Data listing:
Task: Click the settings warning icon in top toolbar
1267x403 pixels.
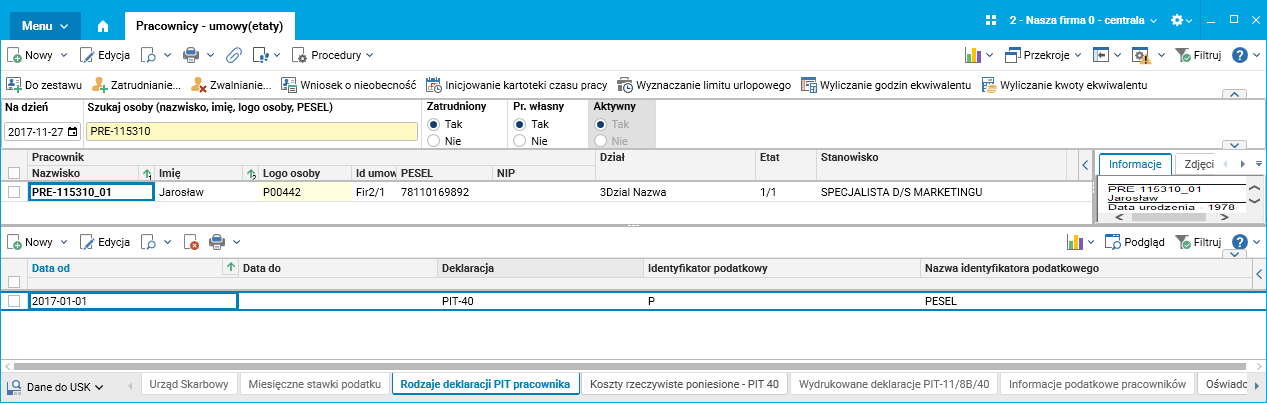Action: pyautogui.click(x=1141, y=55)
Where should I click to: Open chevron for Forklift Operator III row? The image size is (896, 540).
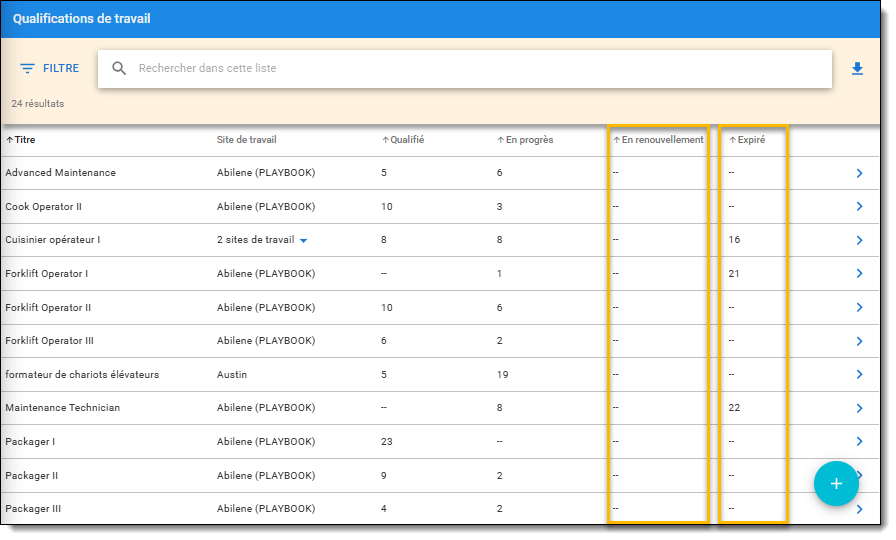[x=858, y=341]
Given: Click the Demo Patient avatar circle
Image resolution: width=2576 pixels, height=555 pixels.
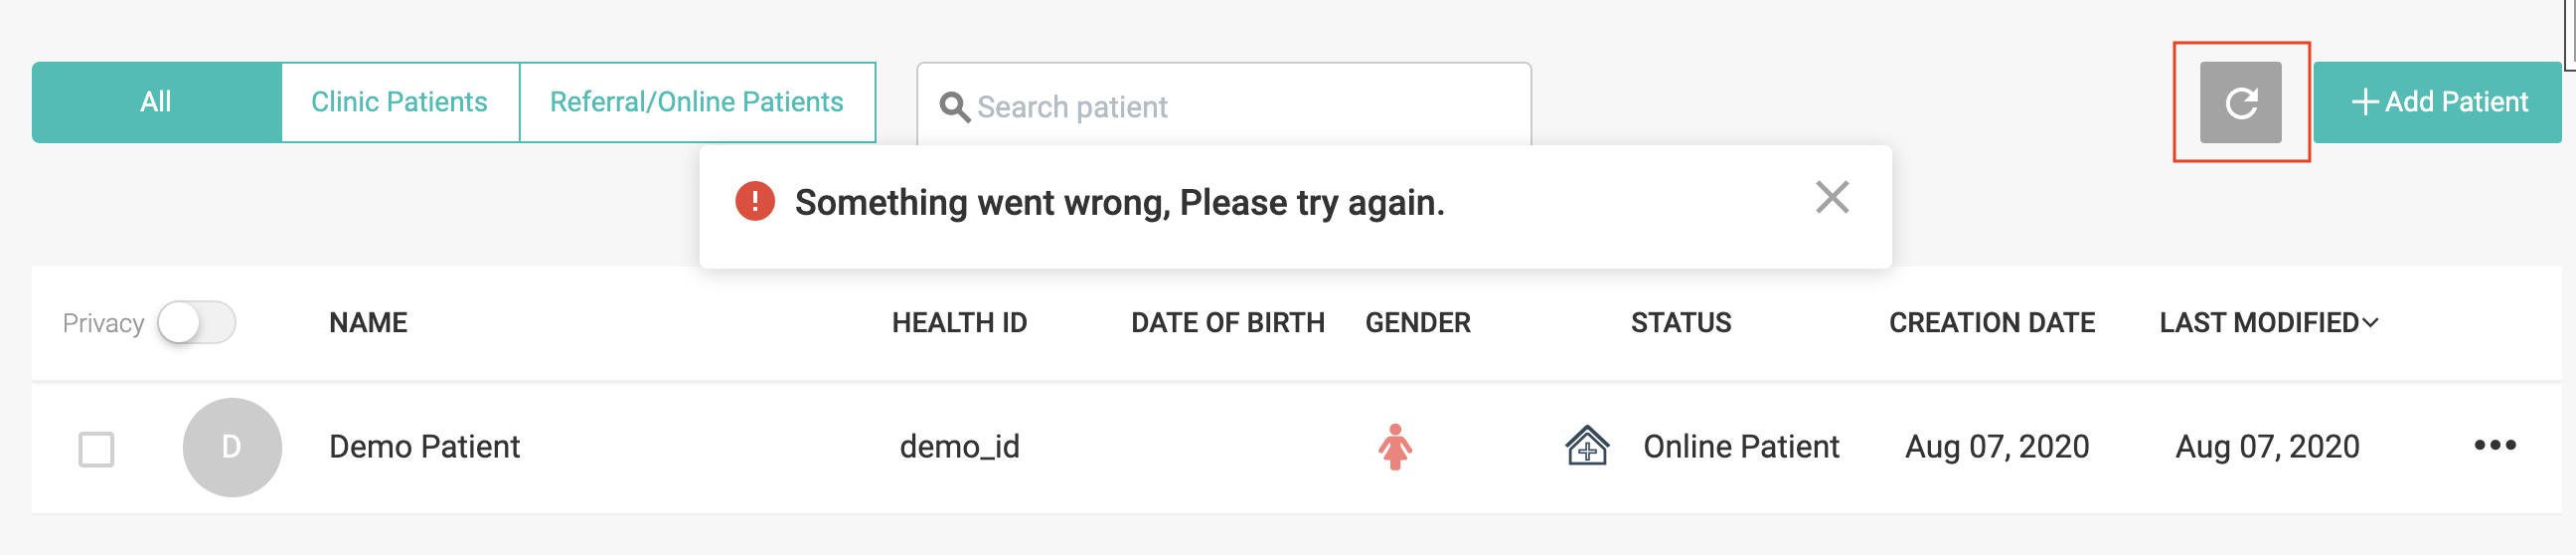Looking at the screenshot, I should pos(232,447).
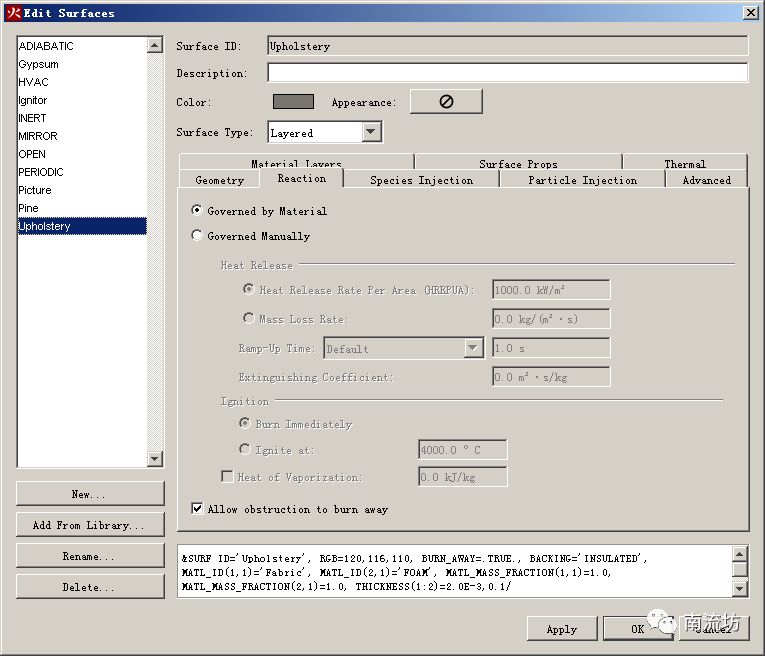Open the Surface Type dropdown
The image size is (765, 656).
coord(371,132)
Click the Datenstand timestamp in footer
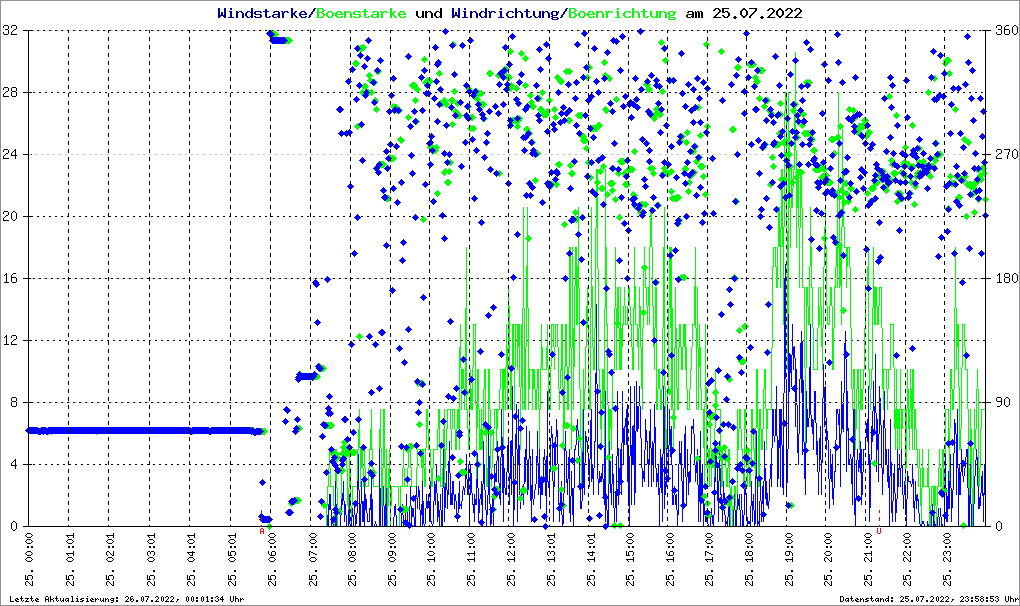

◆ THE REQUEST
Rewrite the listing as a JSON list of strings, one string per line, from the line containing "Given: Click the Demo Patient avatar circle" through the end of the listing. Omit blank lines and the pictures.

◆ COMPLETE ANSWER
[
  "Given: Click the Demo Patient avatar circle",
  "Image resolution: width=2576 pixels, height=555 pixels.",
  "Looking at the screenshot, I should pos(232,447).",
  "Open the Surface Type dropdown",
  "The image size is (765, 656).",
  "coord(371,132)",
  "Click the Datenstand timestamp in footer"
]